Keiko Sono is the Woodstock Permaculture Meet-Up Coordinator, a certified permaculture designer, who relies on permaculture principles in all her activities, from daily time management to community organization.

Keiko described the principle of permaculture: connections among elements are more important than the elements themselves. Multiple functions are supported by multiple elements. She also described the important qualities in permaculture as Intuition (which she says can also be called common sense), Observation, and Sharing. She spoke of the edible forest garden, and a local strawbale house that her parents are building. Two important local sources for permaculture are Green Phoenix Permaculure, and UCCC.

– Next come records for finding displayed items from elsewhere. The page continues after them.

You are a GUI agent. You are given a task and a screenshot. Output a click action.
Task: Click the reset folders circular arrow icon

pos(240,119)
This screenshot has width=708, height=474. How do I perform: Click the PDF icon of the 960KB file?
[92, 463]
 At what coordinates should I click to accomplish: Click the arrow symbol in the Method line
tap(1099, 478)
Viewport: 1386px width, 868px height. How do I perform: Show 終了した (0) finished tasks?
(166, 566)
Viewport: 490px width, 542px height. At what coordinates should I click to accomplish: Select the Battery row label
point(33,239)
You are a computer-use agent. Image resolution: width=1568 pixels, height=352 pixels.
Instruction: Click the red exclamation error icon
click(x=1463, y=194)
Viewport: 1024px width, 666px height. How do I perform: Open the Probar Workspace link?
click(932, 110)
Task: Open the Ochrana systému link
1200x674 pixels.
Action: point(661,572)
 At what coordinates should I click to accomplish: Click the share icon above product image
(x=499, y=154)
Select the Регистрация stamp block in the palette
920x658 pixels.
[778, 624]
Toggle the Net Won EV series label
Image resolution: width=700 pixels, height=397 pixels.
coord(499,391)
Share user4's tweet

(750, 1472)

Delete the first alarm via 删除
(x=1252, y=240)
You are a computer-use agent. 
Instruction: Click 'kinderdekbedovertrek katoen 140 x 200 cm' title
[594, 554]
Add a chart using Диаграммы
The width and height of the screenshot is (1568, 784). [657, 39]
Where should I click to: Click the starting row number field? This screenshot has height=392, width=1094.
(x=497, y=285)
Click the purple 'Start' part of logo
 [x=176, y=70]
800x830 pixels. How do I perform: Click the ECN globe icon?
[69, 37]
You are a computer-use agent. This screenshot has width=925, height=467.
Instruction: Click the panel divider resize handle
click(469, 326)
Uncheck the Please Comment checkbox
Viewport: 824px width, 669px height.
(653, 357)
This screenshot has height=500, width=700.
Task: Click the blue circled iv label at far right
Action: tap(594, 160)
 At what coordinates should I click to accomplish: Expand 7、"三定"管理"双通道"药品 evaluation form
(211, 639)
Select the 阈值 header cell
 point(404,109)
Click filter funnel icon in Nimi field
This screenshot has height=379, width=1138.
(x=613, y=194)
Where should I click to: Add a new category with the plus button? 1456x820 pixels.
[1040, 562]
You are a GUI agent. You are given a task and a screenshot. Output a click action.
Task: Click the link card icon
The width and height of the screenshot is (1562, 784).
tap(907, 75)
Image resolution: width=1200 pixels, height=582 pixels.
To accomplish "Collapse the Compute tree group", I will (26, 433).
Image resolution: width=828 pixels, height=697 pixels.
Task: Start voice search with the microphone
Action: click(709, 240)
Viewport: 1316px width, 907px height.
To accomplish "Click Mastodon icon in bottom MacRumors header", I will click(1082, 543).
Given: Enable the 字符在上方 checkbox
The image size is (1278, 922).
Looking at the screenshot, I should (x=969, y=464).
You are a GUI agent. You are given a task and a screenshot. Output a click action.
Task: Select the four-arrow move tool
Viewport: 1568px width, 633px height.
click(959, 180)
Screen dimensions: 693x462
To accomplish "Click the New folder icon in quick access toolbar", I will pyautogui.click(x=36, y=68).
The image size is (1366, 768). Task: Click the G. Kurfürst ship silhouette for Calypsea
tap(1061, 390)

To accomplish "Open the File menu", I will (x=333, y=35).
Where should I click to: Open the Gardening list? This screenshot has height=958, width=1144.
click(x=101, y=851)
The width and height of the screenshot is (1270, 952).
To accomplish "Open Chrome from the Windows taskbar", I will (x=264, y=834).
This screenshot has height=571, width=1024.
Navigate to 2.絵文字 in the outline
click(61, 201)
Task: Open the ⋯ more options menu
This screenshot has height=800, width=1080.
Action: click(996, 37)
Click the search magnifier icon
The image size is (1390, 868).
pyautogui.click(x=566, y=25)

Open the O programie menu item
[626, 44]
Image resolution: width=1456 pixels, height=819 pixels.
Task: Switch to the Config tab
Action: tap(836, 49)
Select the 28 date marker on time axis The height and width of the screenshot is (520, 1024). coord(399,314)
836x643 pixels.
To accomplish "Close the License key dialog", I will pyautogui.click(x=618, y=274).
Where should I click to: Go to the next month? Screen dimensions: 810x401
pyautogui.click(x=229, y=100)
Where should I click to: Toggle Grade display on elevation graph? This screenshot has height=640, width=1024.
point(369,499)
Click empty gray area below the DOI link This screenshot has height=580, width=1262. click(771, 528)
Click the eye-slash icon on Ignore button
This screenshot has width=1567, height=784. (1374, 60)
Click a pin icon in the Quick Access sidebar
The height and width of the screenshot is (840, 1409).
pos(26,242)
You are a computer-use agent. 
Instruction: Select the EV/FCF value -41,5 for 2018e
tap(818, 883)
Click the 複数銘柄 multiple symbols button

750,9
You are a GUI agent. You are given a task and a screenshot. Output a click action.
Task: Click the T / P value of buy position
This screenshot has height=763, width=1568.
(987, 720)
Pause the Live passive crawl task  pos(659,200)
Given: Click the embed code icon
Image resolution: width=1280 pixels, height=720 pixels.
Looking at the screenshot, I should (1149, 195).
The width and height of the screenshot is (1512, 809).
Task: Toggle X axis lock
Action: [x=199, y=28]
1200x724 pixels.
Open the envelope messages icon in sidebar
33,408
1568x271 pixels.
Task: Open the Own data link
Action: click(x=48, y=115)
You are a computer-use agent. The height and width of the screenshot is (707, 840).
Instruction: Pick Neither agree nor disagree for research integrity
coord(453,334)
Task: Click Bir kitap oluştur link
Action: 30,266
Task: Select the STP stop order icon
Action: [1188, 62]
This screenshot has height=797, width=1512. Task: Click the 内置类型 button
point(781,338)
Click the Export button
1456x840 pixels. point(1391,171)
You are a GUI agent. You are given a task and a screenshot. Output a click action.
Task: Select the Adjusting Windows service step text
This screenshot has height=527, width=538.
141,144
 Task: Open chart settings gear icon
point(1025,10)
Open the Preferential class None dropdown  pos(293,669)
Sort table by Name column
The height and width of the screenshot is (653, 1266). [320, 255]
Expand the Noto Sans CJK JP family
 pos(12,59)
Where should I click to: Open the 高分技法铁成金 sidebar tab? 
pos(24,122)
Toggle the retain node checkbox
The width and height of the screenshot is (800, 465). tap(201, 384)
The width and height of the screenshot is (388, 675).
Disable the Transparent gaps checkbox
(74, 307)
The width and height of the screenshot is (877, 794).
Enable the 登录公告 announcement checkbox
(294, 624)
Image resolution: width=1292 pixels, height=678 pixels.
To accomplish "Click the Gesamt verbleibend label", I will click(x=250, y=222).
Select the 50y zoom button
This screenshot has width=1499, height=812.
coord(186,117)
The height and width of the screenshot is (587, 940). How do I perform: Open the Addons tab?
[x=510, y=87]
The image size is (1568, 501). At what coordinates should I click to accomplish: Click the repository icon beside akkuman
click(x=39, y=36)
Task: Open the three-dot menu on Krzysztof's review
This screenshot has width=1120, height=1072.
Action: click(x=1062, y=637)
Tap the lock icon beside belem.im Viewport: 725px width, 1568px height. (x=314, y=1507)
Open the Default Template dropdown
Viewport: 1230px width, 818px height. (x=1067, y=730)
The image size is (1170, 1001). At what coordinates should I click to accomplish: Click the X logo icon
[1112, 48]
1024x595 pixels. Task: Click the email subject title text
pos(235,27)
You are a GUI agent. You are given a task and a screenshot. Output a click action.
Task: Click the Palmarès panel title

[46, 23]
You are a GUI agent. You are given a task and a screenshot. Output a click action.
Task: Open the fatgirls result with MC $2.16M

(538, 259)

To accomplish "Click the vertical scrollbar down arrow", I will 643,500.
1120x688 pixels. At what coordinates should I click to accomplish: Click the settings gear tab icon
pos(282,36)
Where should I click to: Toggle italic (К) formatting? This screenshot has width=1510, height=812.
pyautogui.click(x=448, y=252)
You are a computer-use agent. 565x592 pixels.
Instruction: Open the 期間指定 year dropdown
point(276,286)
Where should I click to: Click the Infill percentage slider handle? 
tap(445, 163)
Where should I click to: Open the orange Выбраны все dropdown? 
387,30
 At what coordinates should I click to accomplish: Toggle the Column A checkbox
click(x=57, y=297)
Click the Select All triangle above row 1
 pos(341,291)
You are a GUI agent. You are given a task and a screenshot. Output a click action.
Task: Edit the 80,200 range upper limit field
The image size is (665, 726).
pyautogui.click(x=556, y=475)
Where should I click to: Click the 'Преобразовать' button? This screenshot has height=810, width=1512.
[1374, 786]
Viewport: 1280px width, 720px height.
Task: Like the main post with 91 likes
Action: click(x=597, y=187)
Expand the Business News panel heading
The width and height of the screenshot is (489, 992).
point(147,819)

Barbara Rosen is a member of the Woodstock Community Garden

Barbara spoke about the importance of saving (and buying) heirloom seeds, if you want to replicate one particular vegetable or flower variety year after year. Hybrid strains do not breed true, since they are made up of more than one variety. She talked about drying seeds in the oven if you have a pilot light, and keeping them out of the light until they “pop,” which is to say sprout. She expressed her fascination and love for all kinds of gardening, which was palpable in her presentation. She is committed to finding a way to develop four-seasons gardening in Woodstock.

Participants Michael and Lester discovered Woodstock Transition when they came to the Movie “Dirt” on February 26.

Michael has been Lester’s student in the study of pyramids for many years. Lester has been experimenting and learning about the power of pyramids in gardening since the 1970’s. They brought some examples of pyramids, and explained the energetic principles through with pyramids promote growth and health in gardens.

Polly Howells asked everyone in the room to introduce him/herself and say where they came from, and then facilitated a short open-space technology experience, out of which four discussion groups emerged: Reskilling, facilitated by Wolf; Fruit and Nut Trees and Community Gardens, facilitated by Barbara; Pyramids, facilitated by Lester and Michael, and Seed-Swapping, facilitated by Katryna.

Out of these groups, the following ideas emerged:

Reskilling group: The idea of a physical Hub emerged, possibly to be established in the Habitat for Humanity building on Route 28 (Susan is going to check into this). This could, ideally, be an office that would serve the Transition towns in the area, Permaculture, and possibly the Pachamama Alliance. Workshops could be taught there in craftwork, repair, reusing and recycling. It would possibly be a place where movies could be shown, and the tool exchanges could take place.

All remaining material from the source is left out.